Like many aircraft of this era, the Bréguet bombers of this squadron were two-seaters, for a pilot and an “observer.” The first and most important role of aircraft in World War I was reconnaissance, so the observer’s primary responsibility was to take pictures of enemy positions while a pilot with nerves of steel kept the aircraft steady and level over hostile territory.
On Feb. 5, 1918, one of the French observers fell ill, and Lt. Thompson was invited to replace him. Thompson was up to the task. While over territory, his aircraft was intercepted by an Albatross fighter over Saarbrucken, on the German border. Thompson defended his aircraft and shot down the German fighter, likely using a 7.7 mm Vickers gun or Lewis light machine gun commonly found on French aircraft, taking his place in American history.
It should be noted that while Thompson tallied the first aerial victory for the United States military, Americans had been serving in the Service Aeronautique for the French since 1915. The French squadron N. 124, made up entirely of 38 American pilots, was dubbed Escandrille Americain and later changed to Escandrille Lafayette in December of 1916 because of diplomatic issues with Germany before U.S. entrance to the war. This unit was the inspiration for the 2006 movie “Flyboys,” starring James Franco.
It’s also important to make it clear that while American aviators certainly contributed to the war effort against the Central Powers in the later stages of the war, this pales in comparison to the sacrifices and giant technological leaps forward by the British and French. The rapid advancement of aerial equipment and tactics came only because of pilots that were willing to saddle up and test out prototype after prototype with minimal, if any, training. They were truly pioneers of the skies, and it came at a price. Unreliable platforms prone to mechanical or structural failure, a lack of experienced instructors, and hurried training to push pilots to the war effort all contributed to high casualties even without the added element of combat.
Despite the development of a completely new element of warfare in this period, aviation’s role in World War I and its impact on history doesn’t seem to be as heralded as in later conflicts. There could be a lot of reasons for this. The aircraft, most with a maximum speed barely over 100 miles per hour, were fragile, boxy, and many would say just plain ugly in comparison to the sleeker planes like World War II’s P- 51 Mustang and F4U Corsair. And they certainly aren’t as sexy as modern fighter jets and stealth bombers. An ample supply of colorized photographs and video footage from World War II and beyond put World War I at a clear disadvantage when it comes to sticking in our consciousness as well. Perhaps it’s just because the more lasting memories of “The Great War” are the horrors of chemical weapons, or the demoralizing attrition.

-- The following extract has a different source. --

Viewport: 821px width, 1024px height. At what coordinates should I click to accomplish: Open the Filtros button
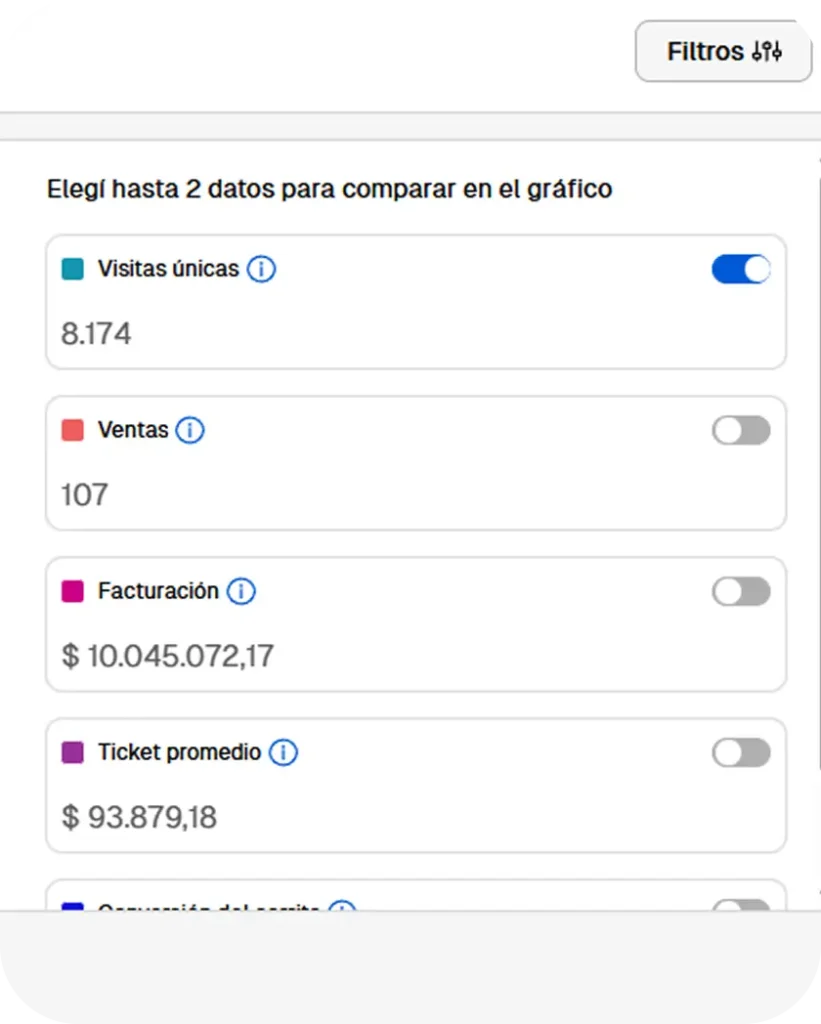pos(723,51)
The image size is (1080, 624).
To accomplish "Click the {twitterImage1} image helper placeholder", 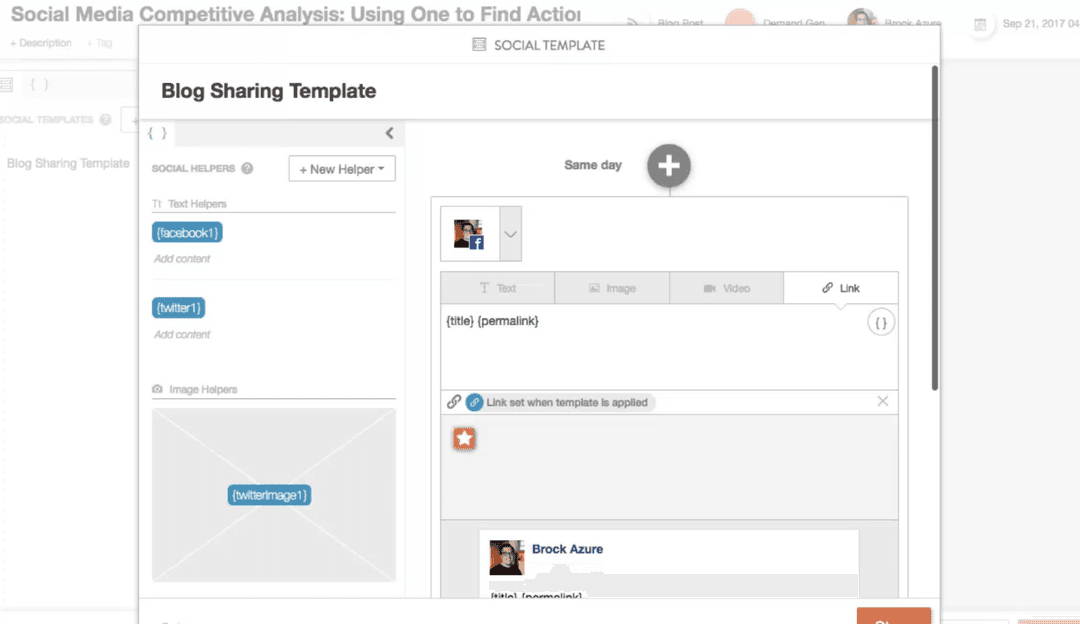I will click(268, 494).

In their age, though, pilots were rock stars. In a time of rampant nationalism, pilots were known by name to civilians, ground troops, and even enemy pilots. Georges Guynemer of France, Billy Bishop of Canada, Edward Mannock of Great Britain and perhaps best known of all, Manfred von Richtofen of Germany (aka “The Red Baron”), were all revered (or feared) in the skies over Europe. They were the faces of their respective military, flying over a mostly anonymous ground force stuck in a quagmire below. This was a source of tension and jealousy in the ranks (sound familiar?). Ironically, the reconnaissance work of the pilots and the photographic intelligence they were able to provide within hours, instead of days, was a big contributor to the deadlock on the ground.
The long line of combat aces dominating the skies under the American flag starts with Lt. Stephen Thompson, though. Because of the uncommon circumstances surrounding Thompson’s unofficial mission, he didn’t actually receive credit for the first confirmed aerial victory until 1967, when the National Museum of the U.S. Air Force cleared things up and got him the recognition.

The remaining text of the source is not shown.